### [What this task involves]
Render every line of the records as a numbered list, skipping blank lines. Leave the pictures out of your answer.

Collected data entries:
┄┄┄┄┄┄

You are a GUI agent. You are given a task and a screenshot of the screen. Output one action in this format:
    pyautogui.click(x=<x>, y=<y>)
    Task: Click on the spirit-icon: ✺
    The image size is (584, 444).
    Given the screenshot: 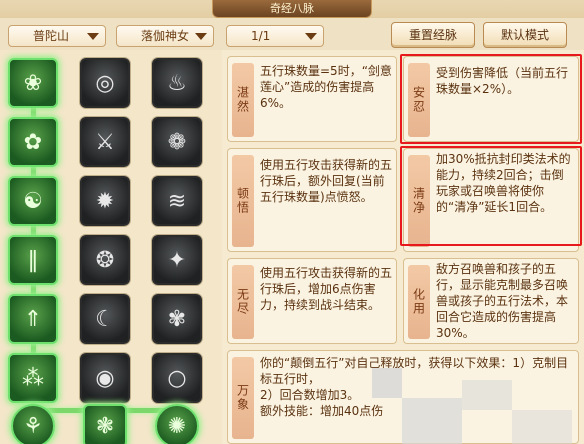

┄┄┄┄┄┄

### [Exercise solution]
1. You are a GUI agent. You are given a task and a screenshot of the screen. Output one action in this format:
2.     pyautogui.click(x=<x>, y=<y>)
3.     Task: Click on the spirit-icon: ✺
4.     The image size is (584, 444).
5.     Given the screenshot: 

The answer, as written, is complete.